• [TRAVAIL DEMANDÉ]:
Rédigez la suite de l'entretien sur la conversion de l'Europe au néolibéralisme, en reprenant juste après sa dernière phrase.

Pendant les années 1980 et sous l'influence de personnalités telles que Ronald Reagan ou encore Margaret Thatcher, l'Europe s'est convertie au dogme néo-libéral. Cette conversion a par ailleurs été largement parachevée par la chute de l'URSS au début des années 1990. Concrètement, quelles ont été les conséquences de cette évolution, et quel impact a-t-elle eu sur les Européens ?

Jean-Dominique Durand : L'affirmation du dogme néo-libéral en Europe et aux États-Unis a transformé la construction européenne du point de vue économique. L'Europe de la Démocratie chrétienne a été fondée dans les années 1950-1970 sur l'économie sociale de marché, mise en œuvre par l'e ministre allemand, puis chancelier Ludwig Erhard et l'école des économistes rhénans. Face à l'URSS, il s'agissait de mettre en place une "économie humaine" fondée le marché, c'est à dire sur le libéralisme, mais corrigé par des protections sociales. Tout cela a été balayé par les théories néolibérale, favorisées aussi par la chute du système soviétique. Les pays libérés du communisme n'ont pas été influencés par la Démocratie chrétienne. Celle-ci s'y est d'autant moins implantée, que ces pays n'ont pas connu les transformations de l'Église portées par le concile Vatican II et présentent un catholicisme (et aussi un protestantisme) conservateur voire réactionnaire après avoir souffert des persécutions communistes. Voir aujourd'hui les oppositions des épiscopats de ces pays au pape François. Un libéralisme sans beaucoup de freins s'est ainsi emparé de l'Europe, avec la passivité des États fondateurs, notamment la France, l'Allemagne, la Belgique empêtrée dans ses conflits linguistiques, l'Italie.

Pascal Bruckner : Oui, les premiers pères de l'Europe étaient chrétiens-démocrates. Le problème est qu'ils se sont convertis à l'idéologie droit-de-l'hommiste dans les années 1980, en même temps que le projet néo-libéral. A partir de la chute du mur, l'Europe s'est aussi orientée vers un projet supra-national, qui devait se concrétiser par l'absorption des pays d'Europe de l'Est. Kundera en parle lorsqu'il évoque cette Europe "confisquée" qui doit revenir dans le giron commun, indépendamment de leur histoire. La grande utopie post-chute du mur consistait à dire que la prospérité, l'abolition des frontières et la démocratie allaient engendrer un monde nouveau en Europe et au-delà. C'est à partir de cette utopie qu'est arrivée la fin de l'histoire, nous pensions avoir trouvé la clé de la réconciliation entre les Hommes, et nous allions donc l'étendre à l'ensemble des pays du globe.

Données sources
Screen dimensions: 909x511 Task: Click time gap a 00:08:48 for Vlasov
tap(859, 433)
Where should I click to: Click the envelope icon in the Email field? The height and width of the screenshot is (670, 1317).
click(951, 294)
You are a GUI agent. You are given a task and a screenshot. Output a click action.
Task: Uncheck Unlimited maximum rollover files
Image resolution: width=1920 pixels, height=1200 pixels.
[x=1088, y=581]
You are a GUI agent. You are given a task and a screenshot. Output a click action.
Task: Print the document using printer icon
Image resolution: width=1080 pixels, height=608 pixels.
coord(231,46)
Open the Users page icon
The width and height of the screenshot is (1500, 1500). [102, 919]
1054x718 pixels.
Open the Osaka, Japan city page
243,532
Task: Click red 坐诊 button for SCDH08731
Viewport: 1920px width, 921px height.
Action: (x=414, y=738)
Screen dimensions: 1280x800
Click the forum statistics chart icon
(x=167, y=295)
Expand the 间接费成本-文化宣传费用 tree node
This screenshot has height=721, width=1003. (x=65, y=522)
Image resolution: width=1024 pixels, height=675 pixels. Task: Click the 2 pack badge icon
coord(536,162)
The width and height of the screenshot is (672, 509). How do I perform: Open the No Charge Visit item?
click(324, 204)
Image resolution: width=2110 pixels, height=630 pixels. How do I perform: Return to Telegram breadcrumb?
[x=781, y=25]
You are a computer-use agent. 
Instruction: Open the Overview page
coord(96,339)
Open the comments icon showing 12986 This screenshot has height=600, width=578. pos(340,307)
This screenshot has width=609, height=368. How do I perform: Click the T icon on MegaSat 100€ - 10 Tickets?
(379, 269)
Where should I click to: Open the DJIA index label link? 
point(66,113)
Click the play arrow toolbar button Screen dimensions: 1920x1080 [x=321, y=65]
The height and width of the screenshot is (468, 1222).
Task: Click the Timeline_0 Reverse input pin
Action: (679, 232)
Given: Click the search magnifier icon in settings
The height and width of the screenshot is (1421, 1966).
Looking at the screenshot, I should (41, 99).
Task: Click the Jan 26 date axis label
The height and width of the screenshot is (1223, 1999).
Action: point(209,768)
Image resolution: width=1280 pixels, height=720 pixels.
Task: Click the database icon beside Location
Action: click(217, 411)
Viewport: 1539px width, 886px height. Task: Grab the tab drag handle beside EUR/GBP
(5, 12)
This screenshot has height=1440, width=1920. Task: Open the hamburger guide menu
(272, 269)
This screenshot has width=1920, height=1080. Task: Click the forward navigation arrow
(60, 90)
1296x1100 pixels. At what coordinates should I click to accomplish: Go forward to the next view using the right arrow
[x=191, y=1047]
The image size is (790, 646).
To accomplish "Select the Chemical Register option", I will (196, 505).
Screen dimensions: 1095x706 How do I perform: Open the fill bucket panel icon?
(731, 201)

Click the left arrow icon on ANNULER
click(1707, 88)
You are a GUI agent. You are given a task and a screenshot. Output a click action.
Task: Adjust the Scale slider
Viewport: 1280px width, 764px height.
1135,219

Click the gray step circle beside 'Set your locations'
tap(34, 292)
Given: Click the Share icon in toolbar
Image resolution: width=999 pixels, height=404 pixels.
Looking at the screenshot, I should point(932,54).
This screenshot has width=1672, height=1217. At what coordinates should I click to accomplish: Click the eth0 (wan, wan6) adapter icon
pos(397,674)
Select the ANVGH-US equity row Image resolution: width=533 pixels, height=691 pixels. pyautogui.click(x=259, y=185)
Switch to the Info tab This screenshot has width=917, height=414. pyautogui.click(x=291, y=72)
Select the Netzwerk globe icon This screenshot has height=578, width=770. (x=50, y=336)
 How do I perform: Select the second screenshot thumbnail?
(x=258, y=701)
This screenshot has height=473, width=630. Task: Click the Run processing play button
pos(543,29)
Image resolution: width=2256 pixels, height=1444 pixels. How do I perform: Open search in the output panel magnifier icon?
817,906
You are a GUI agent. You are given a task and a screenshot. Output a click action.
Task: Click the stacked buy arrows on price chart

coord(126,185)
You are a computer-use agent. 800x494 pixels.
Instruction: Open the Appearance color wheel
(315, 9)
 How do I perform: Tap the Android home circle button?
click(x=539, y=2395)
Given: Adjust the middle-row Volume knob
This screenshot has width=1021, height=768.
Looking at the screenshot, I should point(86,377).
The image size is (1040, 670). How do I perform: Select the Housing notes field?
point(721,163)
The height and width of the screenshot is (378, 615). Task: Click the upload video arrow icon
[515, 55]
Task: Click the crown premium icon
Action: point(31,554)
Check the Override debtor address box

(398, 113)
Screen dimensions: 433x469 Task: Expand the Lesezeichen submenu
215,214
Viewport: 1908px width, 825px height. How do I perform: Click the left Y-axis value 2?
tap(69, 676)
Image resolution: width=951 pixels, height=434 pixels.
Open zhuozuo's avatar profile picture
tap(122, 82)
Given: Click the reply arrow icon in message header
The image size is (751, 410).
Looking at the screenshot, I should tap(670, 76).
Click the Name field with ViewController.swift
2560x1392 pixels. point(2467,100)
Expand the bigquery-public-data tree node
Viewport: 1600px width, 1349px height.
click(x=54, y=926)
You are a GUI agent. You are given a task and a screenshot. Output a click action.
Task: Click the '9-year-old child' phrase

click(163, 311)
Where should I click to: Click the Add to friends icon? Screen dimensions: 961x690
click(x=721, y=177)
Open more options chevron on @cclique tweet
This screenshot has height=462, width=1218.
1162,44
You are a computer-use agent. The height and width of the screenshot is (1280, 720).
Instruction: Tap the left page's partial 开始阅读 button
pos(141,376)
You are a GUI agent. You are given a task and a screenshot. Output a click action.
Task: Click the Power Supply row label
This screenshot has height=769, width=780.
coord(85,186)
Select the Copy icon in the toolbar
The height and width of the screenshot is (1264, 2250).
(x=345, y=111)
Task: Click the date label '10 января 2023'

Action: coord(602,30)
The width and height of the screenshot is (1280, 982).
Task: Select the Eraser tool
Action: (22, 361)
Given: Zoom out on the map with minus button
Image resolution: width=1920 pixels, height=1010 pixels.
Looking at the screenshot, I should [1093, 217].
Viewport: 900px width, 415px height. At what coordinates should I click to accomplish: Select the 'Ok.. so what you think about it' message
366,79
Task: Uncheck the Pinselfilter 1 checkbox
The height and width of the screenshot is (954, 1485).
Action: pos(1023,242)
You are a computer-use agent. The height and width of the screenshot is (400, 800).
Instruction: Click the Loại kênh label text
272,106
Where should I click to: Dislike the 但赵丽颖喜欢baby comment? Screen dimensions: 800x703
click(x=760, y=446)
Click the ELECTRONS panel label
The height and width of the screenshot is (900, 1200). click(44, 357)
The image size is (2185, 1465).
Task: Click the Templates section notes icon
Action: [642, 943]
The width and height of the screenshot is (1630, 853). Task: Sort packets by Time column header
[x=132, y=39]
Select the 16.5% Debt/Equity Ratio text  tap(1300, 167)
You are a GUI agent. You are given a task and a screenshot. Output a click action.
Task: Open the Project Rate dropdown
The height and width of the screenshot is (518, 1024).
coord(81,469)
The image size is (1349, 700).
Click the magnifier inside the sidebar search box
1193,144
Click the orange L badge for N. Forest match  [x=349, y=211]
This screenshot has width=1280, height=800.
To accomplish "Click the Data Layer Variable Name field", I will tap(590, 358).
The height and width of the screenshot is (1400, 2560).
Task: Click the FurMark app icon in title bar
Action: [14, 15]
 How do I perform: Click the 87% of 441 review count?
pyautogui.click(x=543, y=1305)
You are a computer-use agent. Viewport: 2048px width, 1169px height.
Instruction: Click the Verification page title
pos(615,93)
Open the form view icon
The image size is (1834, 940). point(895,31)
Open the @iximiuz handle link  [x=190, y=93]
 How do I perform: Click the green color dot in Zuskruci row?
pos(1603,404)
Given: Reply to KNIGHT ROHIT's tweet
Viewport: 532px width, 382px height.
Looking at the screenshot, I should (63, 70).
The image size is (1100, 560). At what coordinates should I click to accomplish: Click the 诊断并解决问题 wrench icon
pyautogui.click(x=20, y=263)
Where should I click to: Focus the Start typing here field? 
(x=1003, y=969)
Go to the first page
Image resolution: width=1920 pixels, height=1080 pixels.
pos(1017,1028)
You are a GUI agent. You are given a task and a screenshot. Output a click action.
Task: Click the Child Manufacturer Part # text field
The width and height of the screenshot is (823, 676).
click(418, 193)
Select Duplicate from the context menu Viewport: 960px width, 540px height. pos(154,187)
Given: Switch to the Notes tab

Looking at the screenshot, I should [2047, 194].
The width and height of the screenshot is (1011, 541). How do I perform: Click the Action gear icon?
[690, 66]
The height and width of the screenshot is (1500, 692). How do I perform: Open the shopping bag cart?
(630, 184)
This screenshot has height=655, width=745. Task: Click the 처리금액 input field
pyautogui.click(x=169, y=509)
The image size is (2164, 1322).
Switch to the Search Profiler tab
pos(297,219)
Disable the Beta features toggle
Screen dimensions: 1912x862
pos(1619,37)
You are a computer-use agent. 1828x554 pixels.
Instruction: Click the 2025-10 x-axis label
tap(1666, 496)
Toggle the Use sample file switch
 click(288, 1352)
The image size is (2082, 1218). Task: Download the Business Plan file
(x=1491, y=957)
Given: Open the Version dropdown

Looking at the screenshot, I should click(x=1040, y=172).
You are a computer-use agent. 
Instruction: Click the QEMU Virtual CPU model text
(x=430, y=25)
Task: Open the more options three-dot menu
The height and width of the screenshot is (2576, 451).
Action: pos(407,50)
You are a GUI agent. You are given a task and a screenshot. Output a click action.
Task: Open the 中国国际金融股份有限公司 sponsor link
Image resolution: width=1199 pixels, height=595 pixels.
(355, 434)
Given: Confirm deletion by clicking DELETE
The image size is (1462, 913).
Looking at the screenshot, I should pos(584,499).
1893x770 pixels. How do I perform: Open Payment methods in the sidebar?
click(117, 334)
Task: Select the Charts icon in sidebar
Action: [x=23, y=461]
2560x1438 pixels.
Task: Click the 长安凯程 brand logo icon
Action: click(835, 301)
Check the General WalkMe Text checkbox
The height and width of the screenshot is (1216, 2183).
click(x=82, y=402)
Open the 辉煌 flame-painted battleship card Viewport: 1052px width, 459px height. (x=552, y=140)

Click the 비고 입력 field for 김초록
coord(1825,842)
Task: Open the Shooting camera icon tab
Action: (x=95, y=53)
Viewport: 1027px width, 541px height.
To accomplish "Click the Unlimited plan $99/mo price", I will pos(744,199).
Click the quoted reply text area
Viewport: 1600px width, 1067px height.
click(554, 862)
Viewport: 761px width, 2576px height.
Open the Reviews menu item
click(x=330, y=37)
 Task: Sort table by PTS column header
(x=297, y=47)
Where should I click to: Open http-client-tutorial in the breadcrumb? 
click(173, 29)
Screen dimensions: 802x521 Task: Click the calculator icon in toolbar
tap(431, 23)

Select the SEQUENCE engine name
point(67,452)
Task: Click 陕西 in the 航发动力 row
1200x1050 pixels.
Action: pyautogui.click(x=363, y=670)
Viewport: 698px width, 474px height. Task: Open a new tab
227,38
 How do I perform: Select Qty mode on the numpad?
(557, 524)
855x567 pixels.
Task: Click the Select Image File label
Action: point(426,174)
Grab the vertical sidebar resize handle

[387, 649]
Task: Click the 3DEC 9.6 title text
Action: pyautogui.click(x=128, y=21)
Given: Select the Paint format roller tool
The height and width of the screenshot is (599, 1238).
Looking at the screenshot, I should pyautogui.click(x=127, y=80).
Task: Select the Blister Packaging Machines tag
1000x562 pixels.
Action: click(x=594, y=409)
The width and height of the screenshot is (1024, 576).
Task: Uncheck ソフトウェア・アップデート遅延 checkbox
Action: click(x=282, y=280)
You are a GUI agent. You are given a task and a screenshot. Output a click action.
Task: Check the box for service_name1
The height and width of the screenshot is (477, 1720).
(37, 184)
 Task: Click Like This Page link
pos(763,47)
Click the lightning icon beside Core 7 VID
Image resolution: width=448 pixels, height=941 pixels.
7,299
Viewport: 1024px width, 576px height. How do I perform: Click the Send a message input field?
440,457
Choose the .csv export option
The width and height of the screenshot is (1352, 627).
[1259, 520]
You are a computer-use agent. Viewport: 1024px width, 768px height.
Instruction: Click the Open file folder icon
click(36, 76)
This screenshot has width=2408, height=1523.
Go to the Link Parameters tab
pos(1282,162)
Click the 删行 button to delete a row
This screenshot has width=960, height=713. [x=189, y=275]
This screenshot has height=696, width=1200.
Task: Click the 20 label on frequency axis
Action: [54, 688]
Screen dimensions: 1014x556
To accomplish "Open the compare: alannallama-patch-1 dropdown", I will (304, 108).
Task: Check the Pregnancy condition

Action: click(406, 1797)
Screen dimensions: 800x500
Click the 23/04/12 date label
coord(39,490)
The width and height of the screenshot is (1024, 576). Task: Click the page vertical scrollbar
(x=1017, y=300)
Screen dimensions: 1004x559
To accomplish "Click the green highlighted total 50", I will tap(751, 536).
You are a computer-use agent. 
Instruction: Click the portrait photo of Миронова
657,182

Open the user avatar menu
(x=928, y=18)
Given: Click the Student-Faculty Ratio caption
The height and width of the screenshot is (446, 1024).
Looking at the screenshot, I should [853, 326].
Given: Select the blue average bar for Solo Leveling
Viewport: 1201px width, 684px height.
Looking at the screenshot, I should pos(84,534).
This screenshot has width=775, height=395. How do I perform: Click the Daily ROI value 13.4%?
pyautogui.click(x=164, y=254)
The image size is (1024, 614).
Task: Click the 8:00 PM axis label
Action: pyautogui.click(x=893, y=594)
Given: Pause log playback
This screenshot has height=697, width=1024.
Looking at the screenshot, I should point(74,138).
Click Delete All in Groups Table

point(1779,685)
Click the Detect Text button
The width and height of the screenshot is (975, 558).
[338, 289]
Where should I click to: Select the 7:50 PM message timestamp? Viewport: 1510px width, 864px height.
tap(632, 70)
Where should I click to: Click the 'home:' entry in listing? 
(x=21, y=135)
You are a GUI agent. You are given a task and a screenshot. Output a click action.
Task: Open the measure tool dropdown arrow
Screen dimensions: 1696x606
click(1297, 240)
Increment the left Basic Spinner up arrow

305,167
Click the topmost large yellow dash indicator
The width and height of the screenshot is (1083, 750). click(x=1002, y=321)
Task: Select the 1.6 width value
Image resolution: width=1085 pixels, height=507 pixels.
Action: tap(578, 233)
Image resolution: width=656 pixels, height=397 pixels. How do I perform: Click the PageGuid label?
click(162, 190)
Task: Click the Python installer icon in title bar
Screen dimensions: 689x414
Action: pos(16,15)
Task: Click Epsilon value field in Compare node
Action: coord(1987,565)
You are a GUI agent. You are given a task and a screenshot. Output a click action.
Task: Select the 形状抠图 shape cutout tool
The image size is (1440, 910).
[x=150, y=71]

• [RÉPONSE]:
Pourtant, cette utopie se fondait sur plusieurs illusions : le fait qu'il était possible d'amorcer une vision post-nationale, où les nations étaient abolies. Une sorte d'utopie de gauche en somme, libertaire, libre-échangiste et sous l'égide d'une langue anglaise utilitaire et appauvrie. Mais aussi l'utopie d'une Europe post-religieuse où l'incroyance des anglicans, des protestants et des catholiques devait devenir la règle de tous les peuples. Et une Europe post-historique où l'Histoire rentrait dans sa conclusion après les deux guerres mondiales et de la chute du mur. 

Cette utopie néo-libérale s'est en quelque sorte terminée le 11 septembre 2001. Les pirates de l'air nous ont dit à ce moment qu'il y avait encore des régions du monde où la transcendance divine et le sacrifice humain avaient un sens, et où la richesse ne remplissait pas la totalité des aspirations des hommes.

Avec les années 2000, on a vu la fin de la gourmandise de l’absorption des anciennes nations être remise en question. On se souvient qu'il avait été question d'absorber la Turquie, le Maroc, l'Azerbaïdjan dans l'Union européenne. Et le néolibéralisme n'a pas réussi à résister à toutes les crises : celle d'internet en 2000, des subprimes en 2008, des réfugiés... L'Europe sensée protéger était au contraire devenue une sorte de membrane molle. 

Dans quelle mesure l'Union européenne peut-elle être considérée comme un projet d'inspiration démocrate-chrétienne ? Quelles formes pourraient prendre le renouveau de la démocratie chrétienne européenne ?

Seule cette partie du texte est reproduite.